Imaginez un maire qui transforme une ville en déclin en laboratoire d'innovation. À Dunkerque, Patrice Vergriete a fait de ce pari une réalité. Et aujourd'hui, il repart en campagne sans adversaire sérieux. Pourquoi un tel succès ?

Un maire qui a tout changé

Ce jour de décembre 2025, sous les projecteurs de l'inauguration de Verkor, la première gigafactory de la future vallée dunkerquoise de la batterie électrique, Patrice Vergriete rayonne. Sa haute silhouette se faufile entre les personnalités politiques et économiques du coin. Un vrai caméléon, ce maire qui a réussi à fédérer tout le monde autour de son projet fou : redonner vie à un territoire industriel à l'agonie.
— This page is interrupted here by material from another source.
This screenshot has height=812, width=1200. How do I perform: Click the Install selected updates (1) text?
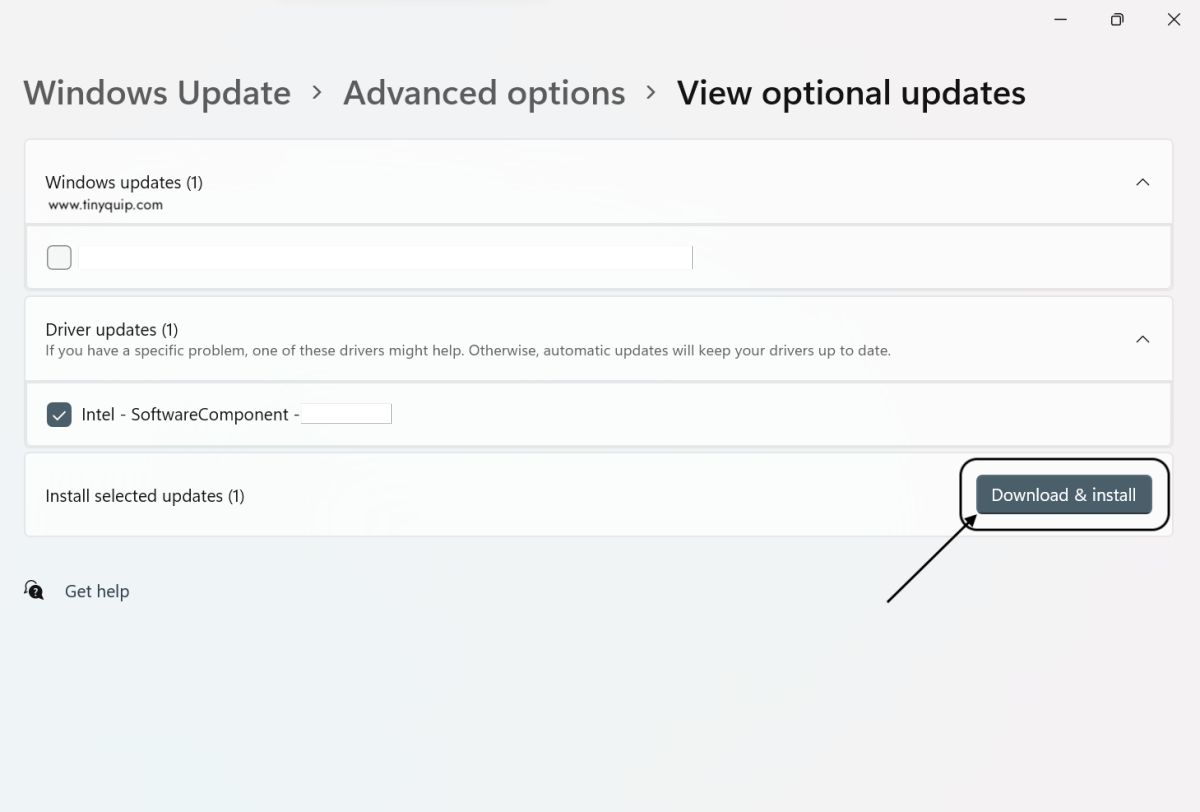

Quand il prend les rênes de la ville en 2014, Dunkerque est une ville fantôme. Les habitants fuient, les usines ferment les unes après les autres, le centre-ville ressemble à un champ de ruines commerciales. « Un vrai désastre », résume-t-il sobrement. Pourtant, en à peine deux mandats, il a retourné la situation. Comment ? En misant sur l'innovation et la coopération entre public et privé.

La revanche de l'enfant du pays

Patrice Vergriete n'est pas un arriviste. Dunkerquois pur jus, il a commencé sa carrière politique en 1995 sous la bannière de Michel Delebarre, l'ancien ministre socialiste. Mais en 2013, il claque la porte. « J'avais besoin de liberté pour agir », explique-t-il. En 2014, il se présente contre son ancien mentor et l'emporte haut la main à la tête d'une coalition de centre gauche.

Le truc, c'est qu'il ne s'arrête pas là. En 2020, il récidive. Dès le premier tour, il rafle 64 % des voix. Un plébiscite. Autant dire que les Dunkerquois lui font confiance. Et puis, côté opposition, on cherche encore. Pour l'instant, personne ne semble en mesure de lui faire de l'ombre.

Un modèle transpartisan

Le secret de Vergriete ? Sa capacité à rassembler. À Dunkerque, il n'est pas question de clivages politiques. « Ici, on travaille ensemble, point final », martèle-t-il. Résultat des courses : des projets pharaoniques comme la gigafactory de Verkor voient le jour. Une vraie révolution pour une ville qui avait perdu espoir.

Et puis, il y a cette obsession : transformer le territoire. « On ne peut pas rester les bras croisés », répète-t-il souvent. Alors, il agit. Et ça marche. Les chiffres parlent d'eux-mêmes : depuis 2014, la ville a retrouvé des couleurs. Les usines rouvrent, les commerces aussi. Bref, Dunkerque renaît.

Et demain ?

Alors, Vergriete va-t-il continuer sur sa lancée ? Difficile de dire avec certitude. Une chose est sûre : pour l'instant, personne ne semble en mesure de lui barrer la route. Mais attention, en politique, rien n'est jamais acquis. On pourrait se demander si cette absence d'adversaire ne cache pas un manque d'intérêt pour la chose publique. Ou alors, est-ce simplement le signe que Vergriete a convaincu tout le monde de sa légitimité ?

Quoi qu'il en soit, une chose est sûre : Dunkerque a changé. Et ça, c'est déjà une victoire.

Patrice Vergriete a misé sur l'innovation et la coopération entre public et privé. Il a su fédérer autour de projets concrets comme la gigafactory de Verkor, redonnant ainsi espoir et dynamisme à la ville.

Plusieurs raisons possibles : soit les Dunkerquois sont satisfaits de l'action de leur maire, soit l'absence d'adversaire reflète un manque d'intérêt pour la politique locale. À moins que Vergriete n'ait tout simplement convaincu tout le monde de sa légitimité.